[20] Tout groupe humain est heureux de ce qu'il croit savoir et de ce qu'il possède.
«Pour subvenir aux frais d'entretien de cette institution, les astrologues publient, une fois l'an un almanach que les notables de Paris sont obligés d'acheter. On y trouve une foule de renseignements qui le rendent indispensable. En première page figure un tableau des heures du lever et du coucher du soleil et de la lune. Puis suivent des indications concernant la personne des souverains qui règnent sur la Turquie, la France, l'Autriche, la Russie, l'Espagne, l'Angleterre, le Wurtemberg, la Bavière. On y apprend le nombre de leurs enfants, de leurs frères, la date de leur naissance, l'année de leur mariage. Le nom des ministres de chaque État; le nom et l'adresse des manufacturiers, des négociants, des banquiers, des maréchaux, des généraux et des dignitaires du palais de l'Empereur. Le devoir du directeur du palais de l'astrologie est d'enregistrer toutes ces choses dans son almanach dont il se vend plus de cent mille exemplaires à raison de six piastres l'un.
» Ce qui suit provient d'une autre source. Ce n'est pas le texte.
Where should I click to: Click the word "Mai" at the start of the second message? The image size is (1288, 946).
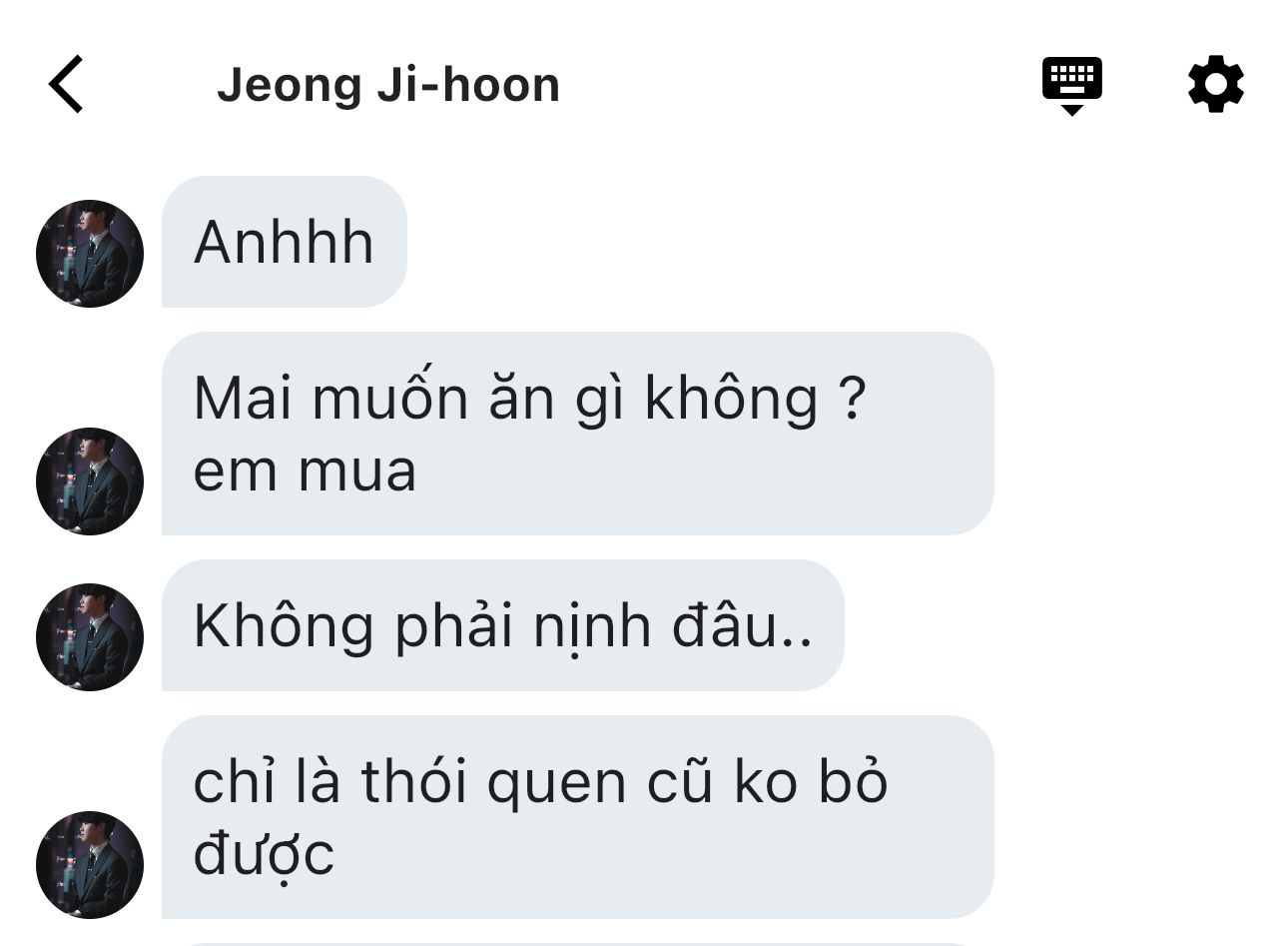244,398
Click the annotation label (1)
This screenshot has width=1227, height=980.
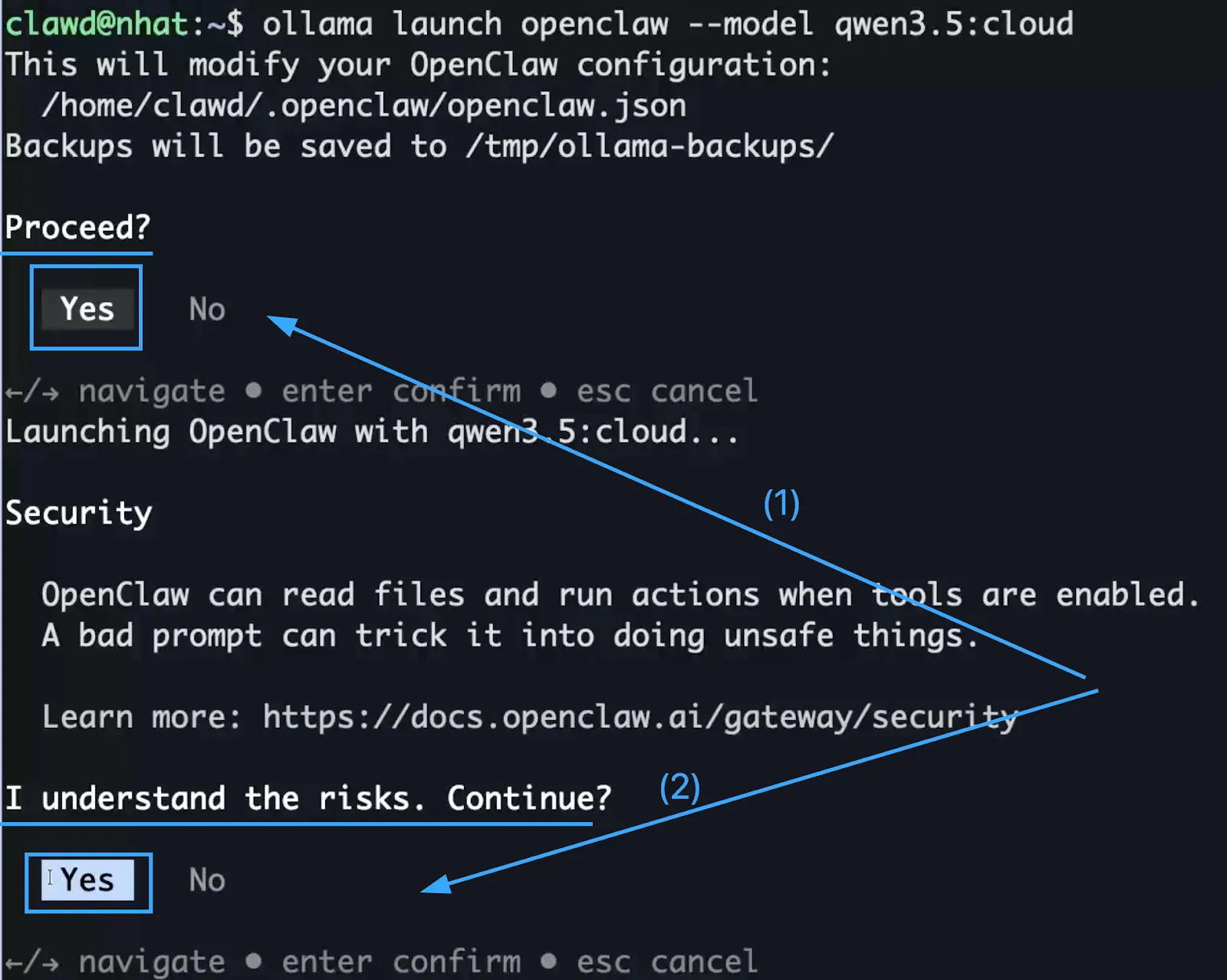781,504
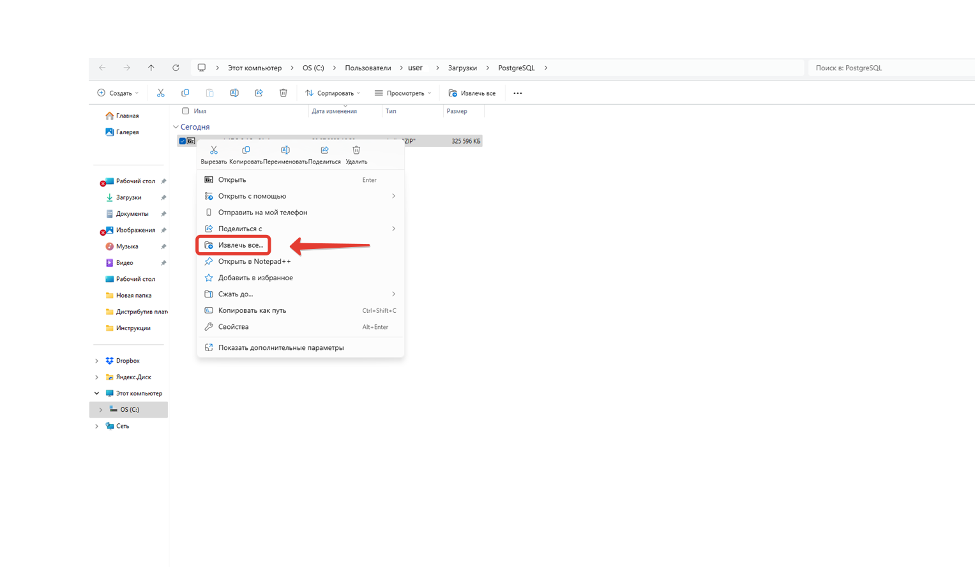The height and width of the screenshot is (568, 977).
Task: Collapse the Этот компьютер tree node
Action: click(97, 393)
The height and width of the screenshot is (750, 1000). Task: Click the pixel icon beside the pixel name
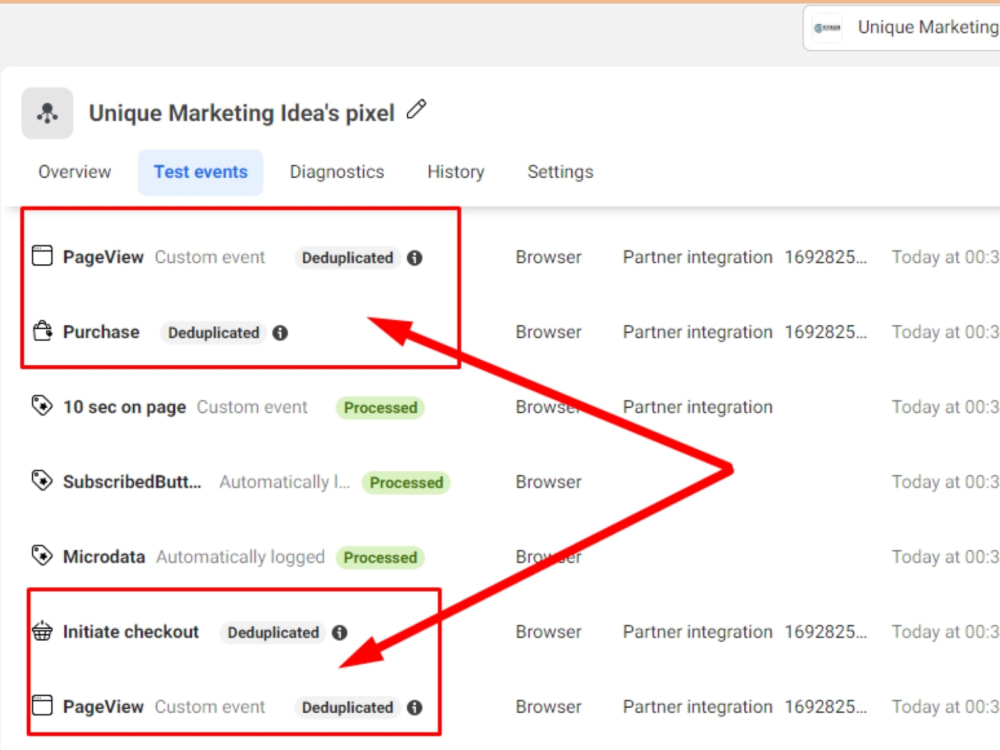(x=46, y=113)
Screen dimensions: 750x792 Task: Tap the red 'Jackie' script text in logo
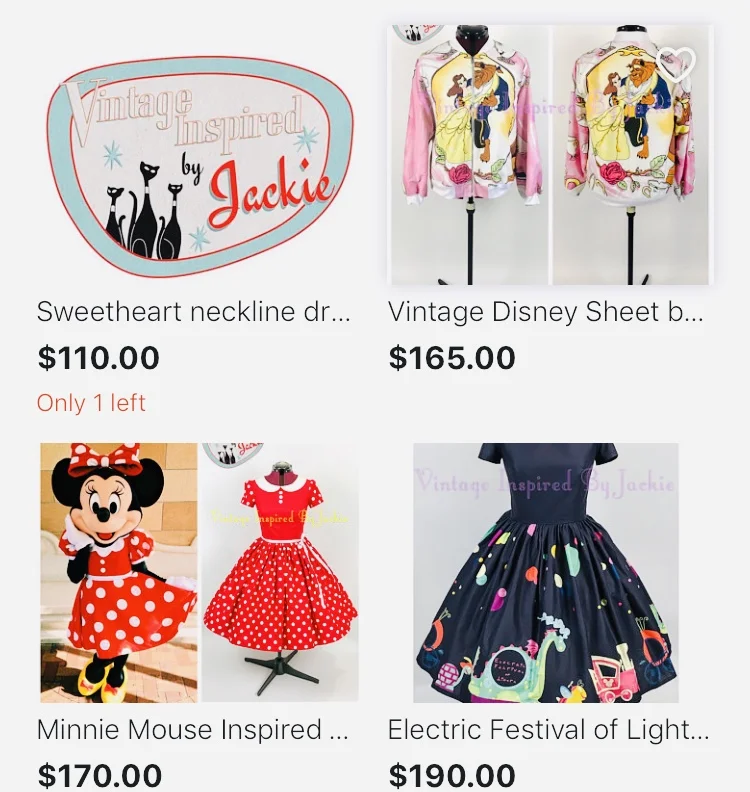(x=271, y=192)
C'est surtout au commencement de leur année qu'il s'en vend le plus.»
Une visite à la Bibliothèque impériale.
«Au centre de la ville s'élève un vaste bâtiment divisé en étages et en un grand nombre de salles. On m'en avait parlé comme d'une chose à voir et j'y allai après avoir fait prévenir le directeur.
«Je vis en effet des volumes en nombre incalculable alignés sur des rayons superposés[21]. Il y a là des livres d'histoire, de science, de poésie, de littérature et d'autres consacrés aux superstitions des nazaréens. Le livre imprimé y abonde plus que tout autre.
[21] Chez les Orientaux les livres sont couchés à plat.
«Ce prodigieux amas de bouquins provient de dons faits à l'État par des particuliers, mais surtout des confiscations opérées au cours de la Révolution au détriment des nobles, des prêtres et des poètes. Du moins c'est ce qui m'a été rapporté.
«Au cours de ma visite le directeur m'a introduit dans une pièce où j'ai pu voir une certaine quantité de livres arabes, persans et turcs. Ils auraient été enlevés aux bibliothèques d'Égypte, d'Espagne, d'Italie et de la ville de Pesth. Mais ce qui m'a ému c'est d'y voir deux corans chérifs. N'y pouvant rien, je me suis retiré. Hasbun allah vé nimel vékil[22].
[22] Ce qui veut dire: Dieu seul suffit; c'est notre meilleur vekil. Ce verset peut s'interpréter ainsi: les infidèles peuvent s'approprier le Coran, mais Dieu est pour nous seul, car ils ne sauraient l'atteindre.
Mouhib effendi est scandalisé de voir un exemplaire du Coran dans des mains profanes. Seul le musulman a le droit de toucher le livre de Dieu qu'il n'ouvre jamais sans l'avoir porté à ses lèvres et fait ses ablutions. Une fois la lecture faite, il le pose dans un endroit convenable, de façon qu'il soit placé au-dessus de tout livre ou écrit profane ou même religieux pouvant se trouver dans la même pièce.